This repostory covers some of my knowledge about Cloud Computing and Linux administration.
- Terraform:
- google_compute_instance
- google_secret_manage_secret
- dockerfile
- docker-compose
- nginx
Using Terraform, we create a e2-medium Virtual Machine running a Ubuntu_2004 system, and once created gets provisioned by startup.sh
script, which install all the needed dependencies and required programs to work, then pulls the repo and starts the application using docker-compose
, which runs two replicas of the application behind an nginx
Load Balancer. After it’s created, the IP of the VM will be stored in a secret in Google’s Secret Manager, which will be useful to later use that secret and SSH into the VM with Github Actions.
- NodeJS
- JWT
The application was done using Nodejs, which receives a POST type request to the /DevOps
endpoint. If the JWT matches the provided payload, and the API-Key is also provided, then the response will be a greeting to the user. Sending the wrong Payload will result in a validation error, and all other endpoints are disabled and will just return the string “ERROR”.
- Github Actions
- Docker build & push
- Conventional Commits
- Semantic Versioning
- Google Artifact Registry
- GitOps
- SSH
- Secret Manager
Every time there’s a new pull_request
attempting to merge into Develop, a pipeline will run to validate the PR title follows Conventional Commits norm.

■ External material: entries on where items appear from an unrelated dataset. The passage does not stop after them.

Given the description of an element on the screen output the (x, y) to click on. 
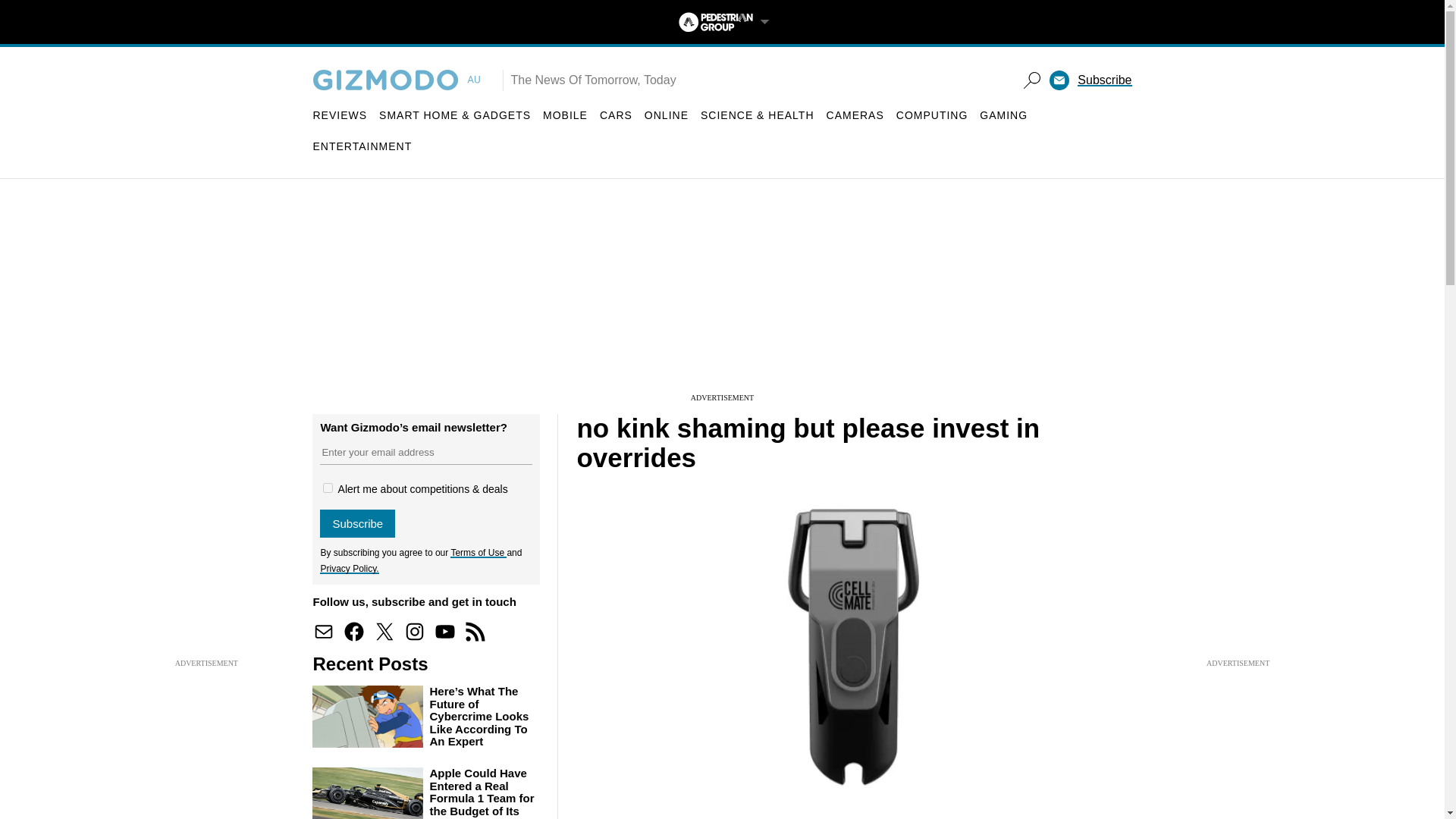
COMPUTING (932, 115)
REVIEWS (339, 115)
MOBILE (565, 115)
ENTERTAINMENT (362, 145)
ONLINE (666, 115)
Subscribe (357, 523)
Subscribe (1104, 79)
CARS (615, 115)
GAMING (1003, 115)
CAMERAS (855, 115)
Given the description of an element on the screen output the (x, y) to click on. 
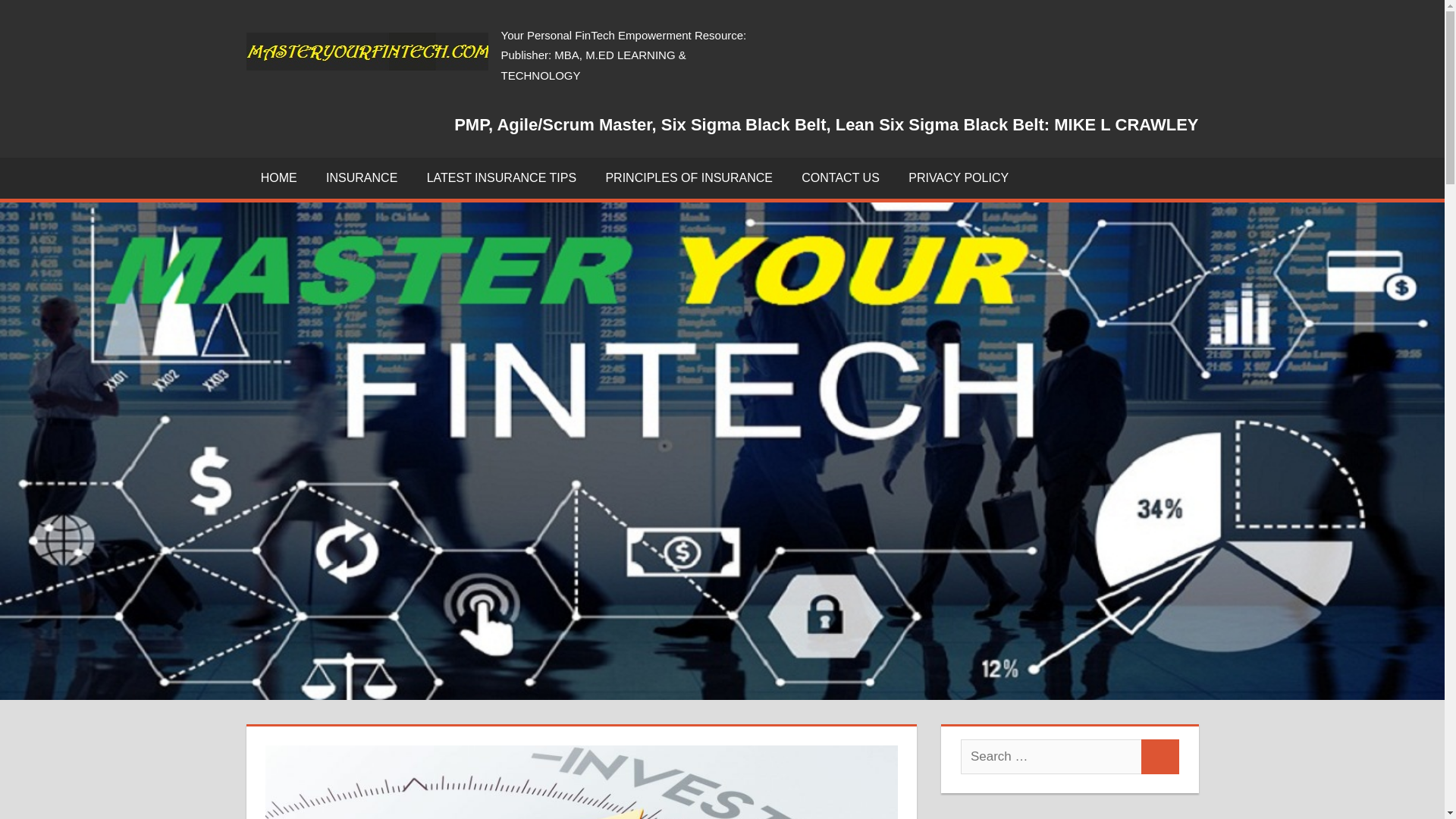
PRIVACY POLICY (958, 178)
LATEST INSURANCE TIPS (501, 178)
PRINCIPLES OF INSURANCE (689, 178)
INSURANCE (361, 178)
Search (1160, 756)
HOME (278, 178)
CONTACT US (840, 178)
Search for: (1050, 756)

When there’s a push to the main/master, a pipeline runs which releases a new Semver
version (patch, feat, major releases) of the application based on the commit message that must follow conventional commits, then creates a Docker image using the released version as tag and it’s then pushed to Google’s Container Registry.
Once the release to GCR is done, another Github Actions step runs that pulls the IP of the host deployed by Terraform from Google Secret Manger, then connects into it via SSH, inside the VM changes the version of the app in the docker-compose.yml
to the latests release and starts again.